6 questions à Federica Chiocchetti

Curatrice du parcours Elles x Paris Photo, programme qui promeut depuis 2018 la visibilité des femmes artistes et leur contribution à l’histoire de la photographie, Federica Chiocchetti revient sur le rôle majeur des photographes féminines et explique comment elle a imaginé la sélection 2022.

  • Le parcours Elles x Paris Photo rend visible les femmes photographes. Comment expliquer la nécessité de leur représentation ?

Federica Chiocchetti : Malheureusement, nous ne sommes pas encore dans une société « post-quota » et pour arriver à des foires, festivals ou expositions avec un équilibre de genres entre les artistes, il est encore nécessaire d’encourager les galeristes, les commissaires, tous les acteurs impliqués, à rendre leur métier le plus égalitaire possible.

  • Certaines d’entre elles expriment ce besoin de visibilité par un “artivisme” évident. Quelle définition donneriez-vous à ce concept et en quoi est-il impliqué dans la photographie ?

● ● ● ● ● ● ●

▸ Exercices à faire:
1: Dans l'entretien, quels types d'événements Federica Chiocchetti nomme-t-elle comme ceux où l'on cherche un équilibre de genres entre les artistes ? Citez-les tous.
2: Recopiez à l'identique le passage de l'entretien qui commence par « Federica Chiocchetti : Malheureusement, nous » et se poursuit jusqu'à « plus égalitaire possible. ».

● ● ● ● ● ● ●

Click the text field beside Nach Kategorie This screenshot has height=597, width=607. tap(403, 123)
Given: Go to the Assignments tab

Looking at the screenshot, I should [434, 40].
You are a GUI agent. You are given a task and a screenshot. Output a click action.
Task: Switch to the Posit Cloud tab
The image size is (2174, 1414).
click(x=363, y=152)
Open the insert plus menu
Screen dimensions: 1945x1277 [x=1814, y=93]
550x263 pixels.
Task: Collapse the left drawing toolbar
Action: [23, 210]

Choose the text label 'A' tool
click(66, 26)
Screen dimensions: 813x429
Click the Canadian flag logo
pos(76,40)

● ● ● ● ● ● ●

▸ Réponses successives:
1: foires, festivals, expositions

2:
Federica Chiocchetti : Malheureusement, nous ne sommes pas encore dans une société « post-quota » et pour arriver à des foires, festivals ou expositions avec un équilibre de genres entre les artistes, il est encore nécessaire d’encourager les galeristes, les commissaires, tous les acteurs impliqués, à rendre leur métier le plus égalitaire possible.